Like Mr Lee, Mr Perumal adapted. He began selling a plethora of goods from religious items to musical instruments to souvenirs, which drew the tourists.
Yet profits from tourist traffic are often cancelled out by the steep rent. The George Town dream is slowly losing its sheen.
“I don’t see a gold rush to George Town these days. Vacant lots are being taken up, but not that quickly. We see new businesses pop up, but we also see quite a few closed for good,” said Mr Joachim Leong, who had opened the café Ome by Spacebar Coffee in the city a little over a year ago.
Mr Leong and his partner, Ms Shean Tan had thought that tourists will be their core customers.
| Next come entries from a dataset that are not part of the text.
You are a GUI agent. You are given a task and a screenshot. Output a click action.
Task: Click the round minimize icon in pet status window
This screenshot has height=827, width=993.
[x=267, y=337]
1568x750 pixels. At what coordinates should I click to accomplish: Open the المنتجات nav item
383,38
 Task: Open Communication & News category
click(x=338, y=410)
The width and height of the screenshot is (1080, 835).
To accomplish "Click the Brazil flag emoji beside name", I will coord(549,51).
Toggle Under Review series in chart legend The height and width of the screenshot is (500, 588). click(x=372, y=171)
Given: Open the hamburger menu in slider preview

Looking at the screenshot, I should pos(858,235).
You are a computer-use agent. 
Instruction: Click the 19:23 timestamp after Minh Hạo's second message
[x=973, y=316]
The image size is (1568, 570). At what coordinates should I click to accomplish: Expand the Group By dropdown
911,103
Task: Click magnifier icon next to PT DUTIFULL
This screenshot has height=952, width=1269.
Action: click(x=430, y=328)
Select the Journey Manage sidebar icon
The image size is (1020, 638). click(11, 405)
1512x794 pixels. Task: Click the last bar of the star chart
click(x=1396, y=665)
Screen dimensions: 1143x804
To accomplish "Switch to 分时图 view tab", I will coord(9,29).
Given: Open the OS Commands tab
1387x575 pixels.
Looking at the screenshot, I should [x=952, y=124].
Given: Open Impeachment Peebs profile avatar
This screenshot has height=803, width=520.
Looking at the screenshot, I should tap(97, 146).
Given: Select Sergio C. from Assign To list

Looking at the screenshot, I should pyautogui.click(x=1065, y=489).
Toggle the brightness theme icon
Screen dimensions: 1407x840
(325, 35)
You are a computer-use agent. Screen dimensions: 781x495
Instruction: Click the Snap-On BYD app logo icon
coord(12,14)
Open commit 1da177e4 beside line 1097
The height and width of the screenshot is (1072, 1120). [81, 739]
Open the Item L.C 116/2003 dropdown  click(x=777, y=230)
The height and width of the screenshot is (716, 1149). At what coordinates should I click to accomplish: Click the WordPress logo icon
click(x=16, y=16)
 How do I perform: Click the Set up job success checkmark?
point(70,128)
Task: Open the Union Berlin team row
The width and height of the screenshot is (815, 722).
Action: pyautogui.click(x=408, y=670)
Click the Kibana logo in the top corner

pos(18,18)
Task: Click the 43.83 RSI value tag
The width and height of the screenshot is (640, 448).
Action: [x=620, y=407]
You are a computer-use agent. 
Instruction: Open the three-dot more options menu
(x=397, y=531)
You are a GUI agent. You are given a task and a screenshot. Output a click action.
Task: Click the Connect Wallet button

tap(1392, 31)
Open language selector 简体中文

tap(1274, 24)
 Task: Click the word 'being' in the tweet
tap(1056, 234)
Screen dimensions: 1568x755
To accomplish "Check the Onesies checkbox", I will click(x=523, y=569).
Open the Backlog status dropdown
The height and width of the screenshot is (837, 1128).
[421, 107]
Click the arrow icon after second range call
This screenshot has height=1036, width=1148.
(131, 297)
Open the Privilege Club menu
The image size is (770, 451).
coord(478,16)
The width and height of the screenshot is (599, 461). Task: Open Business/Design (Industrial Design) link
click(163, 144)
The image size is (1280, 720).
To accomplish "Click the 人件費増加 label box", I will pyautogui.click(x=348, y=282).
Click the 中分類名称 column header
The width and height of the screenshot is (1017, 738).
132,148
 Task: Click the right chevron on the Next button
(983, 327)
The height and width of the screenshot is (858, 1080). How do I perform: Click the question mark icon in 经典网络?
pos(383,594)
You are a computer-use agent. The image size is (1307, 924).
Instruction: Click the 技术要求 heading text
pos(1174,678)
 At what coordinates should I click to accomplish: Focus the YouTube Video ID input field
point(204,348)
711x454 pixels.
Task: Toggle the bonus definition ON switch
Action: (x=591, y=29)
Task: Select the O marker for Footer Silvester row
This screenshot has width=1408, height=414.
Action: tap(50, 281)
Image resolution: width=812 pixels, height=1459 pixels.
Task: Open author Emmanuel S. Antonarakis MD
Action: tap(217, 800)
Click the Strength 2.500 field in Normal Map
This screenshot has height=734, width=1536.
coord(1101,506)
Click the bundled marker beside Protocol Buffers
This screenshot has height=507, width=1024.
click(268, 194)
But it turned out sightseers often just popped by for an Instagram shot.
The café now depends on local customers – many of whom are increasingly avoiding George Town due to the prevalent impression that it is too congested with tourist-targeted festivals.
Dr Ang of GTWHI said that the authorities want to ensure that more locals can reap the benefits of the heritage site listing.
Her organisation has initiated the George Town Heritage Habitat Seed Fund, which provides financial aid to heritage building owners to cover the cost of repairing their heritage buildings.
In return, the owners have to sign long-term leases with locals at a cheaper rental rate.
Many, however, are still trying to find their footing in the complicated dance between cultural preservation and economic development.
Mr Tan, the property investor, is frustrated by the lack of clarity on what is allowed and disallowed when renovating his heritage buildings. “You want to follow the regulations, but the goal post keeps shifting,” he said.
Mr Ng’s query to state officials on concrete plans to manage tourist flow, which would help him to plan his food tours without disrupting local lives, went unanswered.
But there is common ground on at least one particular point: George Town is a living economic hub that is not done changing yet.
“We have to remember that George Town has always been an economic centre of Penang,” said Mr Tan, who grew up on Beach Street, the city’s financial district.
“It is a place where people do business. And businesses have to change and improve with the times.”